HOW FERMENTED FOOD IS BENEFICIAL FOR US?

1) Fermented foods are chock-full of probiotic or good bacteria. The ideal balance of good and bad bacteria in your gut forms the foundation for physical, mental, and emotional well-being.
2) The bacteria in fermented foods produce more vitamins and nutrients as they digest the starches and sugars. They particularly produce B vitamins and vitamin K2.
3) Fermented food has been shown to inhibit the growth of a range of food-borne pathogens
4) The bacteria predigest the food; hence the resulting product is easier to digest. Fermentation enhances or alters nutritive and health-modulating properties of food constituents.
5) Each small 1/2 cup serving of fermented foods can contain up to 10 trillion probiotic organisms which are 100times more probiotic than a supplement.
6) Helps keep your immune system healthy as 80% of immune system resides in gut. Adding fermented foods ensure a healthy gut.
7) Can limit your sugar cravings. By regulating your micro biome and also helping your taste buds adjust to a more bitter/sour flavour.
8) According to a study from Denmark, bacterial population in the gut of diabetics differs from non-diabetics.
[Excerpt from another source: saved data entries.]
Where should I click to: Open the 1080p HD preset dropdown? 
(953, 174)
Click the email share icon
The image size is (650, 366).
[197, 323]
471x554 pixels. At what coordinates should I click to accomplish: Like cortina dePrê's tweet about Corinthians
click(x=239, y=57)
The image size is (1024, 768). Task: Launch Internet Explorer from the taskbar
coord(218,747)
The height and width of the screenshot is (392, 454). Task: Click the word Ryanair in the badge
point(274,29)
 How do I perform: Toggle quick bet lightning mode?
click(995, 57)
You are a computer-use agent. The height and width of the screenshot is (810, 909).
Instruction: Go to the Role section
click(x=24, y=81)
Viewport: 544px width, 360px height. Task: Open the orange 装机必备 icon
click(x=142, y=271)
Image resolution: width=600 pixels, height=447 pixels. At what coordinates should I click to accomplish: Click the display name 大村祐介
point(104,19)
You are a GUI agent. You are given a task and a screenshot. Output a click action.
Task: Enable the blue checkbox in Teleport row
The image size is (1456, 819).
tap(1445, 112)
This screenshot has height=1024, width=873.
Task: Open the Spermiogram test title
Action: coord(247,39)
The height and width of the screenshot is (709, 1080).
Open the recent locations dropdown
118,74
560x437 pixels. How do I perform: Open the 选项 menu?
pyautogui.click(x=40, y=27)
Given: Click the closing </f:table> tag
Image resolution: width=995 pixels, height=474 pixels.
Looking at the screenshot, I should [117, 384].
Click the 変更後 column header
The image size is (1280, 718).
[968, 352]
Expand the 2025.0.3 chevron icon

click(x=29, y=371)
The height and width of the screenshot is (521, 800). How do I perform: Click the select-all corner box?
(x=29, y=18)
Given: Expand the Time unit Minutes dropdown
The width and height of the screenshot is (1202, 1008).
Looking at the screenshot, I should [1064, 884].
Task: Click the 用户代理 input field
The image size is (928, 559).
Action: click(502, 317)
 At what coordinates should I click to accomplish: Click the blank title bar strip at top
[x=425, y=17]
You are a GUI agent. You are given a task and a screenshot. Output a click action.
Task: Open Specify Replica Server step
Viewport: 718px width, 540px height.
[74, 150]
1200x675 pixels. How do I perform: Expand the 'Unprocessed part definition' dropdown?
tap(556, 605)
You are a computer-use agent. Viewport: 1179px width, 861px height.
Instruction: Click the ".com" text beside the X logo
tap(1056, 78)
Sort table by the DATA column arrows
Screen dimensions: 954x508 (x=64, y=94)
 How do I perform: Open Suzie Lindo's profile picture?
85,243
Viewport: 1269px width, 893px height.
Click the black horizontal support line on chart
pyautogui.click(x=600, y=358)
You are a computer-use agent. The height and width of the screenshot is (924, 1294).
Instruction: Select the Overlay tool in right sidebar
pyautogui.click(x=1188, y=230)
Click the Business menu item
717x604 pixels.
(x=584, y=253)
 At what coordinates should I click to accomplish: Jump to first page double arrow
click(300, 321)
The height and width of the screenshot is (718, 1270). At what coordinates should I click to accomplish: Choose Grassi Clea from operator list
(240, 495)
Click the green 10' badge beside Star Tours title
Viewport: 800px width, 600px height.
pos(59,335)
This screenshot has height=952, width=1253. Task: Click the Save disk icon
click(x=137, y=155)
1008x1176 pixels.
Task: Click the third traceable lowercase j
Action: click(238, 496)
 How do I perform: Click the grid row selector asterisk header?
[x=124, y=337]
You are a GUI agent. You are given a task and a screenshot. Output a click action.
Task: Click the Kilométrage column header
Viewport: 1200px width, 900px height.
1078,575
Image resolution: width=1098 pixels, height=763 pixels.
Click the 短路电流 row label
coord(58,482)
Type 2 diabetes is linked to compositional changes in intestinal micro biota.
9) Fermented food greatly improves protein value.
10) The vitamins content of idli batter per 100 g are 0.59 mg Vit B2, 0.59 mg Vit B1 and 0.76 mg Vit B9.


FERMENTED FOOD FOR BREAKFAST OR LUNCH AND DINNER
1) Dal based fermented food such as idli, dosa, uttapa, appe, medu wada in breakfast.
2) Occasionally barley dosa, millet dosa, brown rice dosa with udad dal for lunch and dinner.
3) Quantity as per FFD diet protocol.